#### Work instructions
In the material below, find how many lines contain the string "Sort". Write only that number.

** Records supplied follows **

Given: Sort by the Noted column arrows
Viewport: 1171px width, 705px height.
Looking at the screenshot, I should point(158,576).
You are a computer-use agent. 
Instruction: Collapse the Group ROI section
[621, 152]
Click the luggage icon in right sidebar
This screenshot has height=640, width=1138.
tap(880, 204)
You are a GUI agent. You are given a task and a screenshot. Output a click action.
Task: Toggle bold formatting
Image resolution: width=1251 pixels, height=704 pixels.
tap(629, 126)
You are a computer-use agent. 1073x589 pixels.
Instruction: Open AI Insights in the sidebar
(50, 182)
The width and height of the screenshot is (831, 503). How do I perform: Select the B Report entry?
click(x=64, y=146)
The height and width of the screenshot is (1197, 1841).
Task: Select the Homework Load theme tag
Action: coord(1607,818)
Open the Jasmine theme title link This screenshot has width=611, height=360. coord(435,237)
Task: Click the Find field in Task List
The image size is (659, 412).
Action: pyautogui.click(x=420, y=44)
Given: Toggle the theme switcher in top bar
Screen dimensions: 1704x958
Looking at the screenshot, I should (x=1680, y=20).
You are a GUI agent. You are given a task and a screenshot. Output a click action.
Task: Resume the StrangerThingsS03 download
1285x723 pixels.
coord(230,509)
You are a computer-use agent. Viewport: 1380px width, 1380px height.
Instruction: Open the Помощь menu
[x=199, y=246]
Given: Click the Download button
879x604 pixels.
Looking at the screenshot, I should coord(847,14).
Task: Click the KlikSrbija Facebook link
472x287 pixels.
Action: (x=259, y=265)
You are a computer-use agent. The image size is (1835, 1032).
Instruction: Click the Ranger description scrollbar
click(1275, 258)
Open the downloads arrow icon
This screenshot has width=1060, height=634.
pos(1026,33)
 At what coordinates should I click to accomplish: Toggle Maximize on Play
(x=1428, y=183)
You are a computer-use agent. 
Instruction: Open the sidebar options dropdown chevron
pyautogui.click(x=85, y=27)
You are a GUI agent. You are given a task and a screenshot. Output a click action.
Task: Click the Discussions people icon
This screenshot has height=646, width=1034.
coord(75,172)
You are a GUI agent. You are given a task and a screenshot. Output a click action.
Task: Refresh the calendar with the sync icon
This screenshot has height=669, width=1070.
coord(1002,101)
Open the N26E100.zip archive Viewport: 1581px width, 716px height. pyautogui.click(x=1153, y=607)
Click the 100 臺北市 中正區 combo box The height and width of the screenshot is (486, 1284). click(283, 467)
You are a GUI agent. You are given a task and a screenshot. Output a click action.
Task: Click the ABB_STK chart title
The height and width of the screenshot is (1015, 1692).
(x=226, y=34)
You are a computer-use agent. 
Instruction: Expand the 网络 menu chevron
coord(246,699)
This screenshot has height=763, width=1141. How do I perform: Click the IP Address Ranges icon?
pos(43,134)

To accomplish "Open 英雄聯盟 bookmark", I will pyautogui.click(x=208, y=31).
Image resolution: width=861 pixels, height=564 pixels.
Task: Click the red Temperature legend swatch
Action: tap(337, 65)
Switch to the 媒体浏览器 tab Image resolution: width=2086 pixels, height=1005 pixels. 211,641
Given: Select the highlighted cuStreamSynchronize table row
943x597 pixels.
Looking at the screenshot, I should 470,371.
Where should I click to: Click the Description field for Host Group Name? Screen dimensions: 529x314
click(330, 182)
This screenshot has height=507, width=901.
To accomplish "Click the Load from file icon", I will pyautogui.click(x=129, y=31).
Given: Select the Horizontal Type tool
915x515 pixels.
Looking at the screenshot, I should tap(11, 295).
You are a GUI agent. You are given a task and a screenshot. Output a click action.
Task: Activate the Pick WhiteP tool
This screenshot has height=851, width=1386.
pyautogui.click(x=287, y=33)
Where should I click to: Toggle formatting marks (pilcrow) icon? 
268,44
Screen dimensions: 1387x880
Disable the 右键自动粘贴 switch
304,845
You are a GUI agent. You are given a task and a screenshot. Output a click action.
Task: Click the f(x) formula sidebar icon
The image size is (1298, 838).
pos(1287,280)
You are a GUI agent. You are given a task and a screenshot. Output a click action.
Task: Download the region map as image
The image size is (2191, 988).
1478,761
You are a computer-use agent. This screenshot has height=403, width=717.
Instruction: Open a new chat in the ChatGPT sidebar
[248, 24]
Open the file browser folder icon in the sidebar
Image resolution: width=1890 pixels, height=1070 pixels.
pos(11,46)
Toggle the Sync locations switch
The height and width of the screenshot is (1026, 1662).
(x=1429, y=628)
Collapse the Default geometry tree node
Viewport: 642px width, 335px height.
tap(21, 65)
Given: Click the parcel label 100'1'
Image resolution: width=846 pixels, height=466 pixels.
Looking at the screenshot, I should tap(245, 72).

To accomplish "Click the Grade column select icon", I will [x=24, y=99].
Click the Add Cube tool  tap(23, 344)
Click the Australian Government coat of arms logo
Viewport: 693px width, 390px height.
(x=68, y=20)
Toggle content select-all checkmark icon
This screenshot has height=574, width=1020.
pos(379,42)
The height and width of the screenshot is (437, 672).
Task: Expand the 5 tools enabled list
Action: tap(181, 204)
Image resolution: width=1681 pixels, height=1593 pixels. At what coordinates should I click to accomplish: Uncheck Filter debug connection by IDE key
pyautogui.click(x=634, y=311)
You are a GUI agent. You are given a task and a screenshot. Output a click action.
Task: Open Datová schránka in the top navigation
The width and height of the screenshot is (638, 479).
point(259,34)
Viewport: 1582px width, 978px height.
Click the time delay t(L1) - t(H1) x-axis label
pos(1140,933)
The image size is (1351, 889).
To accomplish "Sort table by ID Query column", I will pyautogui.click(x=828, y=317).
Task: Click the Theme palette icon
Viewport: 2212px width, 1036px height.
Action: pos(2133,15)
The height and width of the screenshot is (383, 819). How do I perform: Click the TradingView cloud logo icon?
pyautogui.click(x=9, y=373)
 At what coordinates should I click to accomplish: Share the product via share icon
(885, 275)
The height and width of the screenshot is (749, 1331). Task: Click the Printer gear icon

** End of Records supplied **

#### The answer
2